“The ethnographic self is not separable from the Self. Who we are and what we can be, what we can study, how we can write about that which we study are tied to how a knowledge system disciplines itself and its members and to its methods for claiming authority over both the subject matter and its members” (Richardson, 2005: 965).

In undertaking a doctoral project on ageism which would involve interviewing both older and younger adults, it was essential to uncover my own biases and assumptions about the aging process. Consequently, self-reflexivity is key to an examination of the complex processes and historical and sociopolitical contexts that have formed my own perceptions on age and aging (Richardson, 2005). But to do so means having the willingness to reveal openly and honestly the personal experiences that have shaped my perceptions – both negatively and positively.

My perceptions on age and aging to a large degree mirror the literature’s emphasis on the formation of attitudes about aging and older people through personal experience. Like most people today, my earliest perceptions of aging and older adults, which had both positive and negative aspects, were formed through my relationships with family members. As I grew older, I had personal interactions as a young person with older adults that were outside of my family. In addition, because I was very much a product of the historical and political climate that I grew up in, I also absorbed societally constructed ageism through: 1) the segregation of older and younger cohorts in North American society (Hagestad & Uhlenberg 2005; Gilleard & Higgs, 2016); 2) popular culture depictions of youth and older age (Blaikie, 1999; Chivers, 2011; Gullette, 2004, 2011); and 3); a North American fear of illness and death (Greenberg et al., 2002; Higgs & Gilleard, 2019). While fortunately I did not personally experience discrimination in the workplace or housing as I have grown older, in non-workplace settings (such as in theatres and stores, on public transportation, or even simply walking on a sidewalk) I have certainly felt the invisibility assigned to older people (particularly women), along with an assumption that I am incompetent and have nothing to contribute.
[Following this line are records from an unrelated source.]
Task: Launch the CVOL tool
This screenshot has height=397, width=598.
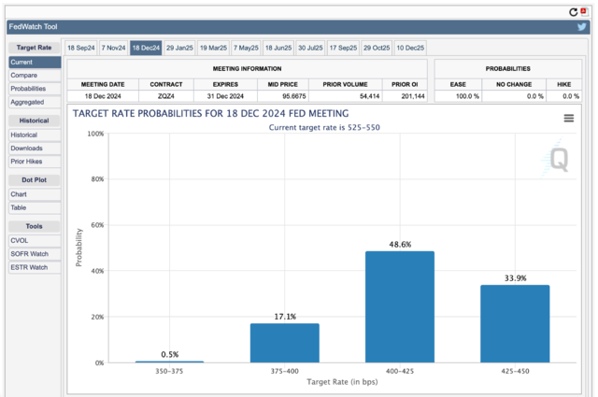Action: [20, 241]
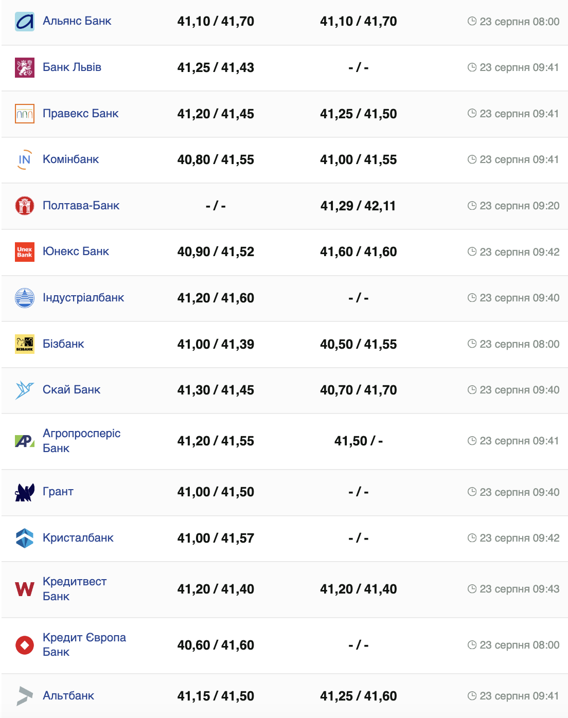Click the Кредитвест Банк W logo
This screenshot has width=568, height=718.
pyautogui.click(x=25, y=589)
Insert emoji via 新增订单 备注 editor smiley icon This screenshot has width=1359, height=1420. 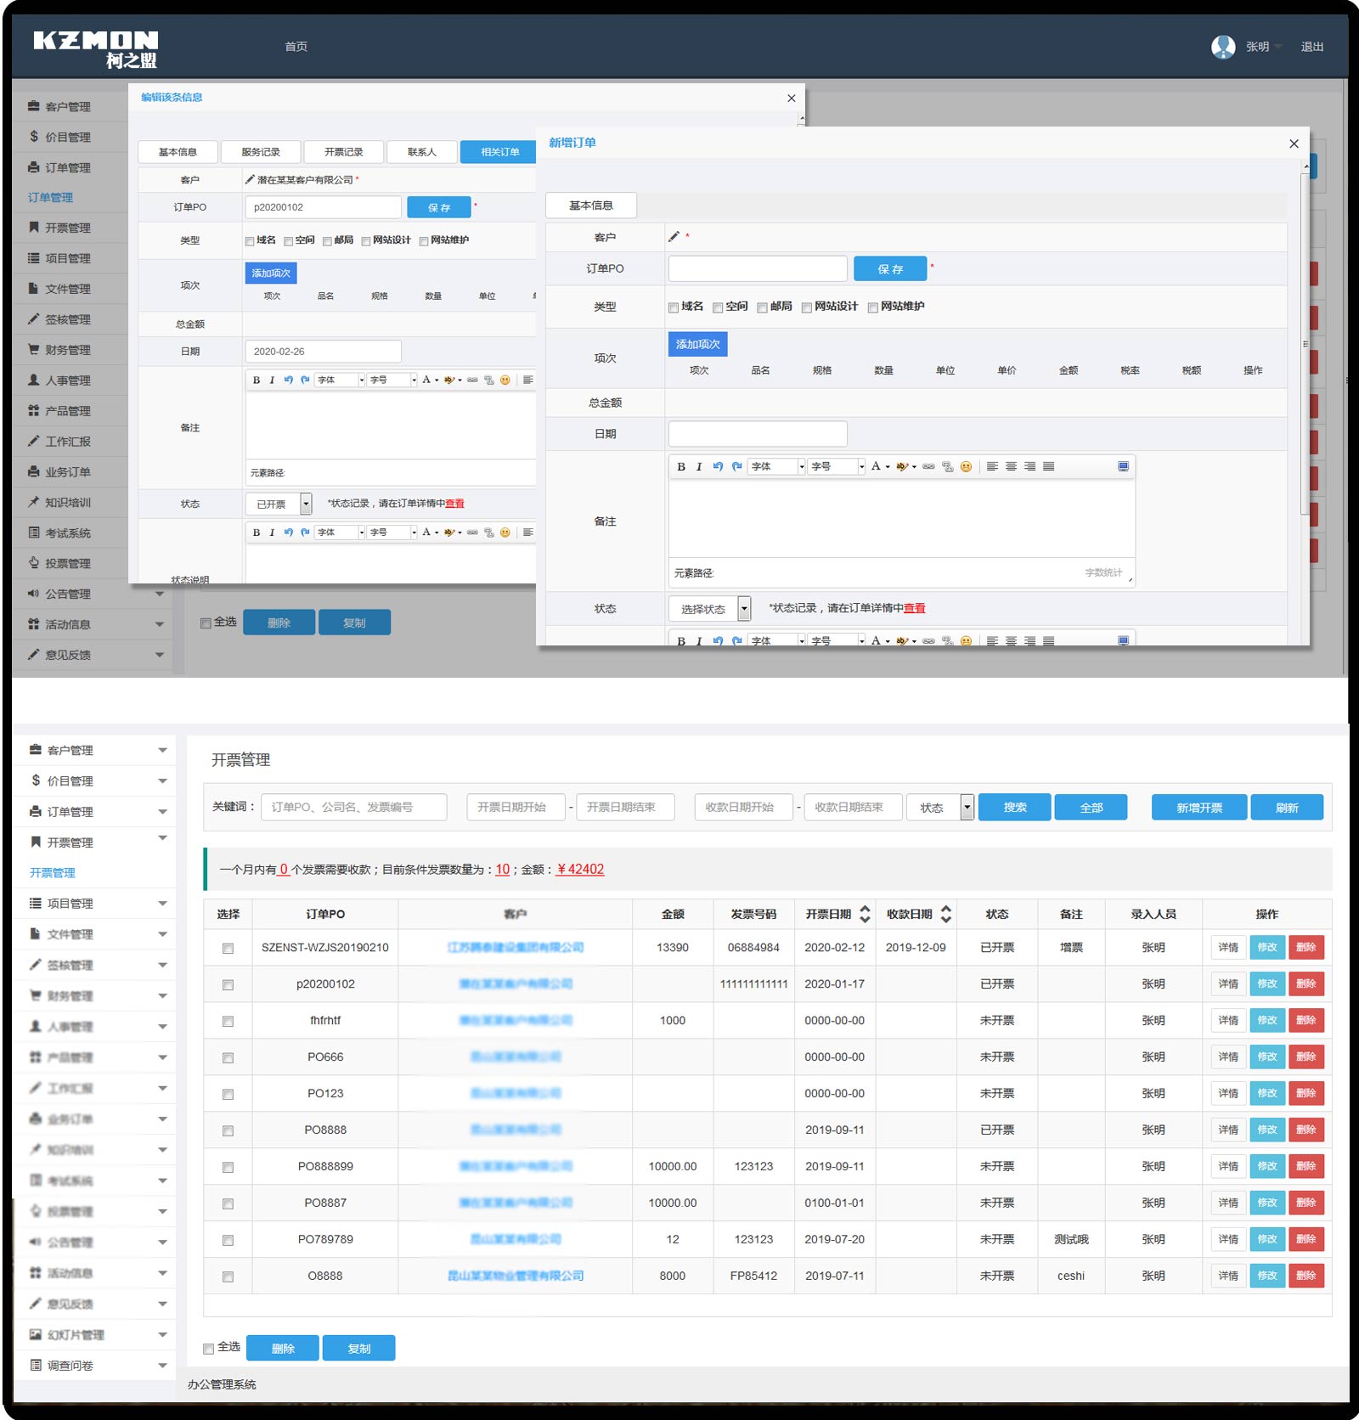[966, 466]
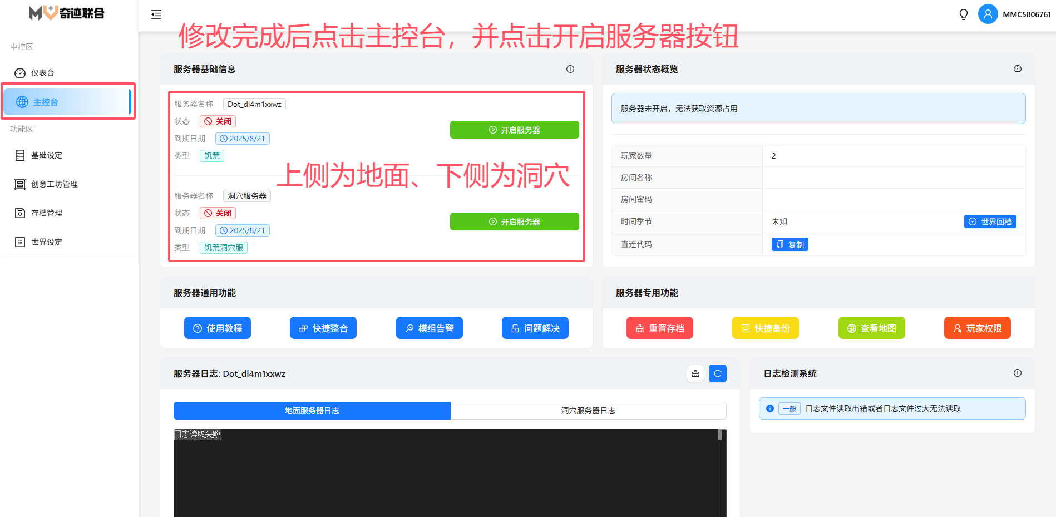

Additionally, I have come to realize that I certainly have not been immune from internalizing negative attitudes and ideas about aging and older adults presented and reinforced in popular culture. I became even more aware through the interviews with my participants of the mechanism of the internalization process, when I realized that while you may be aware of ageist images and ideology on the one hand, you can also easily absorb it at the same time due to its insidious and almost subliminal messages. In addition, because the internalization process begins in childhood (DePallo, et al., 1995; Gullette, 2004; Hurd Clark, 2010) and reinforced throughout our lives, it is in many ways, impossible to recall what the societal and/or popular culture messages of ageism were at that time in our lives. I understood through the interviews with my students that I had undoubtedly internalized many ageist ideas that I was still not aware of.